For offshore applications, B270 can resist currents and other forces up to 60 kN with a safety factor that corresponds to the lifetime of the tube, says Tubes d'Aquitaine.

RTP pipe can be joined with two flanges (Fig. 3).

Connections; test results

The pipe can be connected via two flanges (Fig. 3) in a configuration that precludes the need for sophisticated control equipment because the strength of the bolts in the flanges is known.

Alternatively, welding of steel or polyethylene pipes is always a long and delicate field operation and inevitably produces a weak spot because of modifications from the temperature increase in the material.
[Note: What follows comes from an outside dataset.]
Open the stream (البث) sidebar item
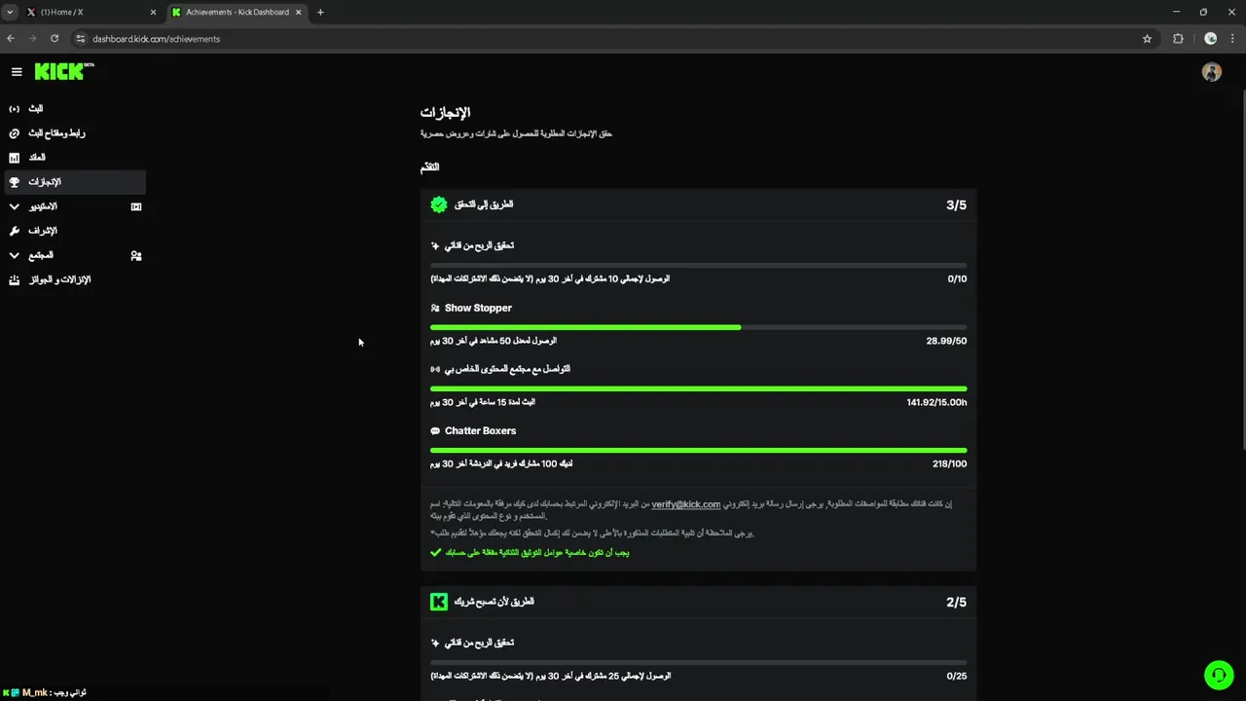This screenshot has width=1246, height=701. 35,109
Screwed pipe connections, however, provide the best mechanical connection for RTP pipe, says the company. And it has developed and patented its own.

The quick connection system employs a treated aluminum alloy sleeve with a specific screw thread manufactured by Tubes d'Aquitaine. Pipe is shipped to the field with the sleeve fitted over one threaded end RTP pipe. In the field, the sleeved and un-sleeved ends are mated.

Two sealing systems have been designed.

In the first, a rectangular shaped seal which is seated in a groove at the end of one pipe is compressed by the end of the other pipe, which is perfectly smooth and parallel to the seal (Fig. 4a [51649 bytes]).

The second system is based on two conic sections which are compressed against one another, polyethylene against polyethylene (Fig. 4b).

Sealing in both cases uses the radial pressure naturally exerted from inside the pipe by the pressurized medium. The forces from radial pressure act against the thread of the connector which, exhibiting virtually no elongation, is in opposition to the axial forces. Thus, the B270 coupling failed at a lower test load (94kN) without internal pressure than at the higher test load (177 kN) with internal pressure.

Both connection and sealing systems have been patented. Length of the connector varies with the operating pressure and ID of the pipe being connected.

In addition to the tests carried out in its Amersterdam laboratory, Shell commissioned tests on the efficiency and performances of the connection manufactured by Tubes d'Aquitaine. These tests were conducted by MARC, an independent research analysis company based in Zoetermeer, Holland.

Following are results of these tests and calculations for Type B270:

At 20° C., age 0: burst pressure 270 bar
At 20° C., age 20 years: burst pressure 170 bar
At 60° C., age 0: burst pressure 259 bar
At 60° C. age 20 years: burst pressure 163 bar

The results of this study confirm that, at both 20° and 60° C., the connection has both short and long-term performances superior to the tube itself.

Installation

RTP pipe comes in 12-m lengths for its 4, 6, and 10-in. ID pipes. The company says these 12-m lengths, screwed end to end, provide the optimum solution for onshore applications, particularly for pipe 4-12 in.

The company says RTP can be installed very quickly: Without a crane, a 6-in. pipe for 100 bar operating pressure can be installed at a rate of 200 m/hr by three technicians and 12 workers.

Installation starts with a flange that is attached to some fixed part (pump, valve, for example), then tubes are screwed end to end until the other flange is reached, which is also attached to a fixed part.

As the pipes all have right-hand threads, they cannot unscrew themselves on shore applications. When the pipeline is in service, unscrewing any joint is impossible.

Tubes d'Aquitaine says that a threaded connection with a safety seal has many advantages that are lost when pipe is welded.

For example, repair of a pipe that has suffered third-party damage from, say, earth-moving equipment, can be cut, screwed out, and replaced with two 6-m tubes with two flanges. Repairing a damaged pipe takes 2 hr.